As I'm reading this, though, I've just now (literally, the thought struck me and I sat down to write about it - it was a flash!) related these ideas to my own (of course inferior) writing. In my writing, I usually write from the perspective of a man, particularly in the last few years - it's somehow just become more comfortable for me. And before this, by the time I had started college, whenever I deviated and wrote from a woman's perspective, it was always with a strong undercurrent of same sex desire, partly between characters within the story, and partly between myself and the character. And this is a phenomenon just of my writing. In reality, I identify certainly as a woman; and though I've of course had desires for a few women (including H.K. of the "infamous characters" whom my imagination took over), and have acted on a few of them in my wilder years (mostly pre-surgery; but all pre-Rasheed), I've never been in a serious relationship with a woman, and so identify as mostly straight. So this is not a personal thing; this is a writing thing. However: the relationships I have with these "personas" I latch onto in my imagination and begin to mould into my own "characters" begin to feel quasi-sexual; I have no sexual desire for the person herself or himself, in some cases being actually quite averse to the possibility, but I strangely begin to desire the character I've created. This desire, then, draws me closer to my character, fuels my further conception, and thus my further creation of that character in a near-Oedipal (though from the parental side) birth of walking, talking fictional persons. And I look at the Staging Memory project, and I see that I've written that relationship with character there. Eilert has himself created the image of Hedda he thinks he desires, and the more he imposes on her, the more he wants to come near to her. It is only when she completely undermines his idea of her that he may withdraw, so to speak. So he, too, is an artist - and I had underestimated him...I thought only Hedda was the artist because she was the actress.

But back to Weir's essay. I mean just me. Reading. Bonus points to anyone who made it all the way through this entry, because it was completely me just flexing the muscles before I start the scholarly writing - my apologies.

2 Comments:

At 10:33 PM, Anonymous Anonymous said...

I read every word and admit to be exhausted by the effort of trying to keep up. :-) Never speak negatively of your own writing. Write it, believe it, own it.

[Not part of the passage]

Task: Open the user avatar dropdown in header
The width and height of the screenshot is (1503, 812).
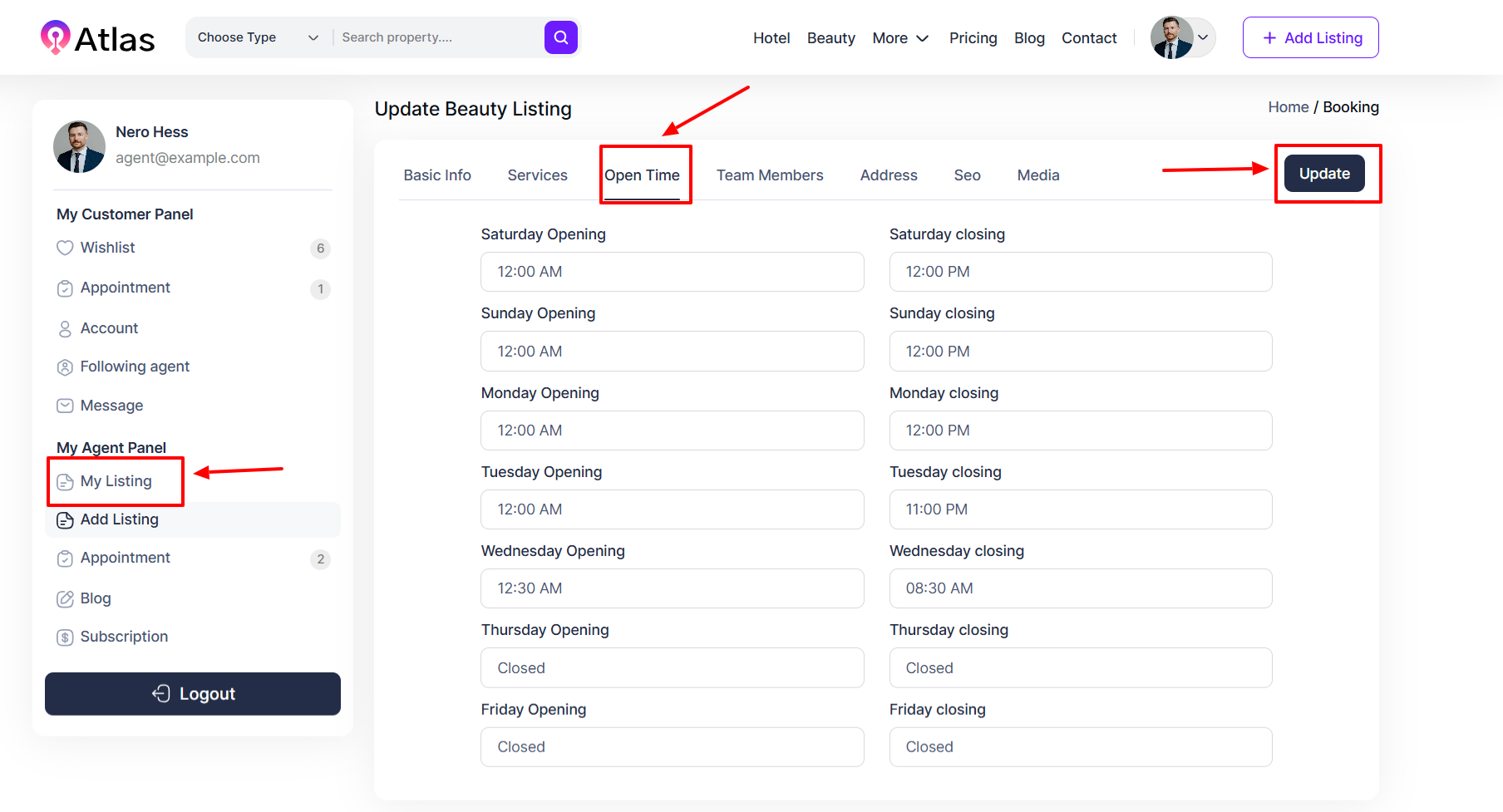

Oh, and just so you know, Holly did NOT go lightly. (har har) Everyone thinks people named Holly are flightly little light weights. SO not true.

 
At 3:49 AM, Blogger Tessa said...

Holly - Oh, I know. I read that book pathologically: whenever anything bad happens to me, I read it and find solace in Miss Golightly. Last time I read it was when Rasheed moved to London, and it's for sure coming with me to Brighton in case I need it. :) [And EVERY Holly I've known...okay, so there are only two of you...has been amazing!]